The number of patients being treated for coronavirus infections in US hospitals surpassed 86,000 on Tuesday, a record high, while 30 of the 50 states reported a record number of COVID-19-related hospitalisations this month.
The soaring caseload has taxed already exhausted healthcare providers and further strained medical resources as 171,000 Americans test positive and another 1500 or more perish from COVID-19 every day, on average.
US Surgeon-General Jerome Adams urged the public to grasp "the severity of the moment" and remain diligent in wearing face coverings, avoiding crowds and practicing good hand hygiene until newly developed therapeutic treatments and vaccines can be made widely available in the months ahead.

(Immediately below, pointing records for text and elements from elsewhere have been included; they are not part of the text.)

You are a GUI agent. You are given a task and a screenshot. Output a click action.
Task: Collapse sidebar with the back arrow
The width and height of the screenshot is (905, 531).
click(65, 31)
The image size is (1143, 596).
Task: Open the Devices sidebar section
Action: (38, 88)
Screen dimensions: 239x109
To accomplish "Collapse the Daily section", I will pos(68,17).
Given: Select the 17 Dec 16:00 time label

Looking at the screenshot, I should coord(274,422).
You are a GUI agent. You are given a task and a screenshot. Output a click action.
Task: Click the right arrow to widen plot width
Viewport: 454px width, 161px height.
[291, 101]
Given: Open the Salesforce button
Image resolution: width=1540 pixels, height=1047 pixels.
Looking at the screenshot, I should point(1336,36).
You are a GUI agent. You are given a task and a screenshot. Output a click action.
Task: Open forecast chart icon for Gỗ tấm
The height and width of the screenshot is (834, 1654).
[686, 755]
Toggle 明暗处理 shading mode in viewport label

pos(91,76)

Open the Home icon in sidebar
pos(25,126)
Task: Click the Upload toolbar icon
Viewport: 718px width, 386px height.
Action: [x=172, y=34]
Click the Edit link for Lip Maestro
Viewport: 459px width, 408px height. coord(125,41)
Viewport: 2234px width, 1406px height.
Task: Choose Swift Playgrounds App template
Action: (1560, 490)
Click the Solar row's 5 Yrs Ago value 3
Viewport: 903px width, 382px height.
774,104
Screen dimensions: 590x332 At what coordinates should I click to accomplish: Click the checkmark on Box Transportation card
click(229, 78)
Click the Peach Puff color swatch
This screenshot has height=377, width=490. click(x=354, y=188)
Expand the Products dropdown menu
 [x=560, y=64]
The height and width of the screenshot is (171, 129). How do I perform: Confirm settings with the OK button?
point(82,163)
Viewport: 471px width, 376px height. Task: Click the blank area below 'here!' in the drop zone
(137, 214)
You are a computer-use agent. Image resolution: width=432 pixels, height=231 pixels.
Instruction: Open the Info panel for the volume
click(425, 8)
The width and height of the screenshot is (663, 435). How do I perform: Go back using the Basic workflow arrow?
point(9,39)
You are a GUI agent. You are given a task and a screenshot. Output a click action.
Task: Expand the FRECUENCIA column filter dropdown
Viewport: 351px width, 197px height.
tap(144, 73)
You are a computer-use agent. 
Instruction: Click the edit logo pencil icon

"We just need you, the American people, to hold on a little bit longer," Adams, a White House coronavirus task force member, told Fox News in an interview.
Adams joined a chorus of health authorities calling for people to reconsider any plans to travel or to congregate in large groups beyond their immediate households over the Thanksgiving holiday weekend starting Thursday.
Although fewer in number than is typical, millions of Americans have flocked to airports and highways in recent days, leading to the busiest US travel period since the early days of the pandemic in March.
After an initial wave of infections centred in and around major US cities during the spring, the COVID-19 pandemic now has engulfed rural and small-town America.
Infection rates in a dozen midwestern states have more than doubled those of any other region, according to the COVID Tracking Project, soaring 20 times higher from mid-June to mid-November.